Getting into Bankruptcy Court: Intercreditor Disputes
At the most fundamental level, a bankruptcy court lacks jurisdiction over an intercreditor dispute in which such dispute does not “arise under,” “arise in,” or is not “related to” the bankruptcy case. This concept has been complicated by Stern, which narrowed the ability of a bankruptcy court to resolve certain matters directly affecting the administration of estate assets. While it remains to be seen whether the Stern decision will bear upon the framework previously employed by bankruptcy courts in the intercreditor context, Stern may impair the authority of a bankruptcy court to issue final decisions with respect to intercreditor disputes that have previously been deemed core.
Confirmed Plans
Provisions of plans containing grants of exclusive broad post-confirmation jurisdiction to the bankruptcy court may no longer be enforceable.
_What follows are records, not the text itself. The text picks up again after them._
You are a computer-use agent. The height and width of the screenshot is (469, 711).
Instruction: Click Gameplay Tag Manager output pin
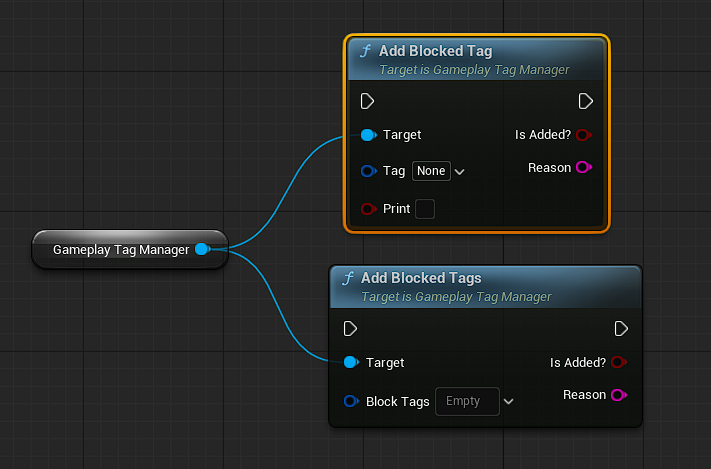click(202, 249)
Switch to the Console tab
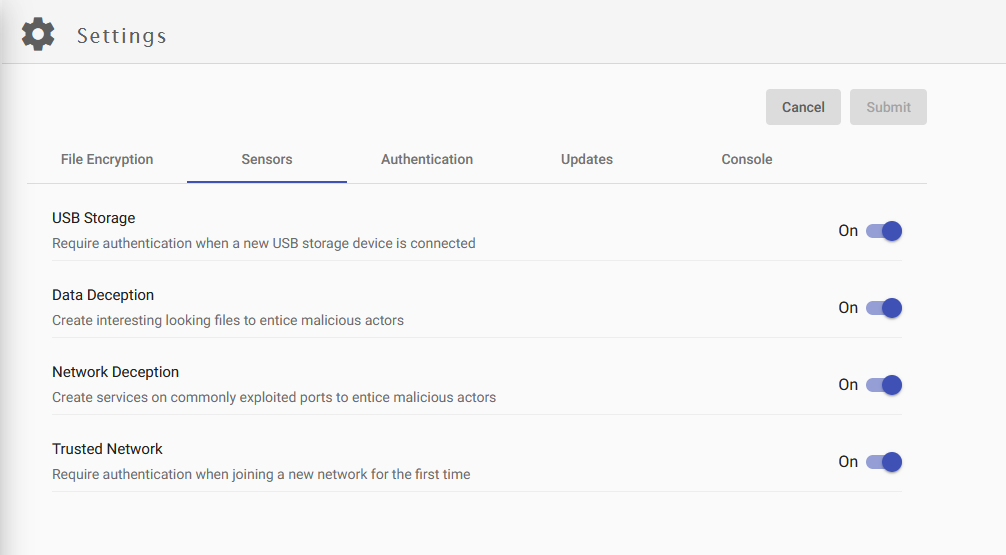 pyautogui.click(x=747, y=159)
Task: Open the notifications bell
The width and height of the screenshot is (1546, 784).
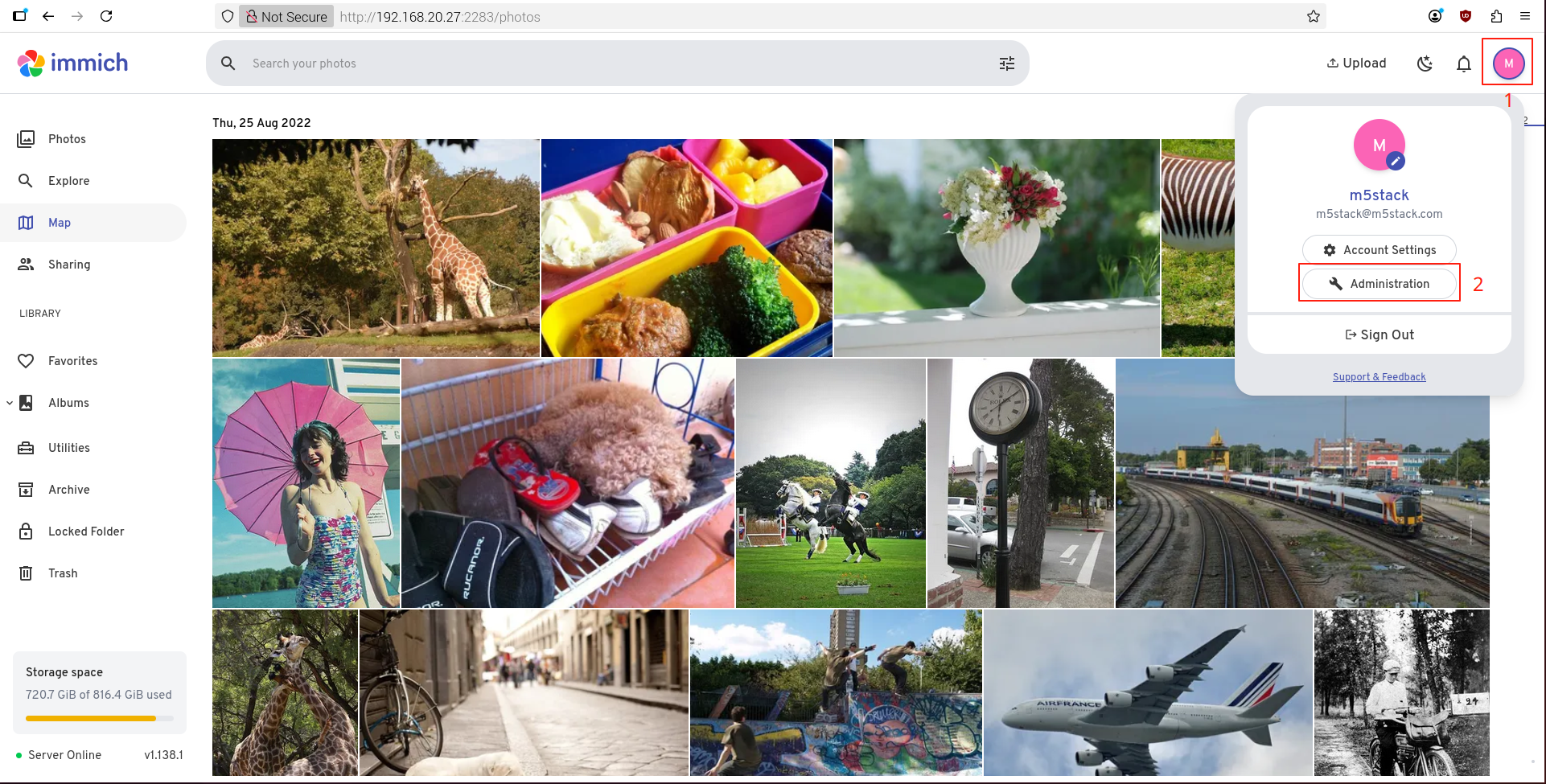Action: coord(1463,64)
This might have the effect of delaying confirmation of a plan and increase leverage by creditors hoping to obtain a more favorable settlement.
Conclusion
For decades, the Bankruptcy Amendments and Federal Judgeship Act of 1984 had been a bright light in the otherwise murky world of bankruptcy court jurisdiction. Through the Act, Congress established a jurisdictional framework allowing bankruptcy judges to enter final judgments in “core” proceedings arising under title 11 or arising in a case under title 11, and, if lacking the consent of the parties, to submit proposed findings of fact and conclusions of law to the district court in so-called “non-core” proceedings that are related to a case under title 11. These basic principles informed our collective understanding of bankruptcy court authority until Stern’s arrival more than 25 years later.
Now, as the landscape darkens and hopes of a second succor from Congress grow dim, the burden of fashioning order from chaos falls to the courts. For judges facing a rising tide of litigants eager to test the boundaries of bankruptcy court jurisdiction, Stern offers remarkably little in the way of guidance. And as long as Stern’s message eludes certainty and escapes consensus, the frustration emanating from many newly minted court opinions will be shared by bankruptcy practitioners and their clients for years to come.
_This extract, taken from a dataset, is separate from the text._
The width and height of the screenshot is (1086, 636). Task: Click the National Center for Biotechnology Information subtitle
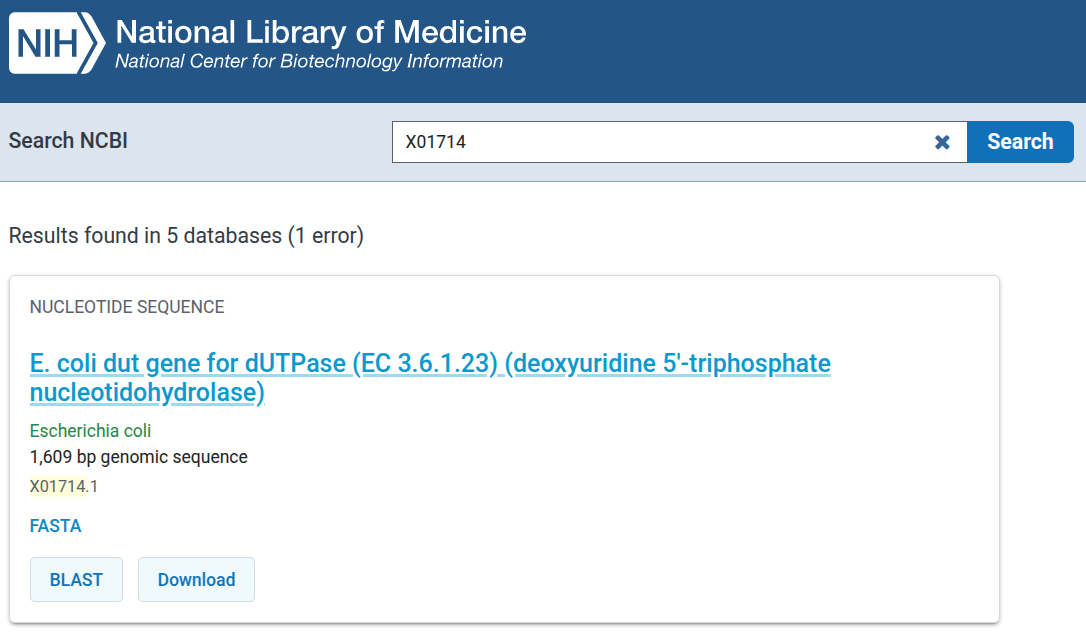pos(309,61)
1. -- U.S. --, 131 S.Ct. 2594 (2011) (hereinafter “Stern”).
2. Stern, 131 S.Ct.at 2621 (Scalia, J. concurring).
3. Stern, 131 S.Ct. at 2608.
4. Id. at 2600.
5. Id. at 2620.
6. Id. “Article III of the Constitution provides that the judicial power of the United States may be vested only in courts whose judges enjoy the protections set forth in that Article. We conclude today that Congress, in one isolated respect, exceeded that limitation in the Bankruptcy Act of 1984.”
7. Id.
8. Id.
9. Id. at 2630.
10. Id.
11. Granfinanciera v. Nordberg, 492 U.S. 33, 56 (1989).
12. Travelers Indemnity Co. v. Bailey, 129 S.Ct. 2195 (2009); see also Stoll v. Gotlieb, 305 U.S. 165 (1938).
13. Stern, 131 S.Ct. 2615 n.8.
14. Id. at 2604 (Vickie’s counterclaim against Pierce for tortious interference is a “core proceeding” under plain text of § 157(b)(2)(C)).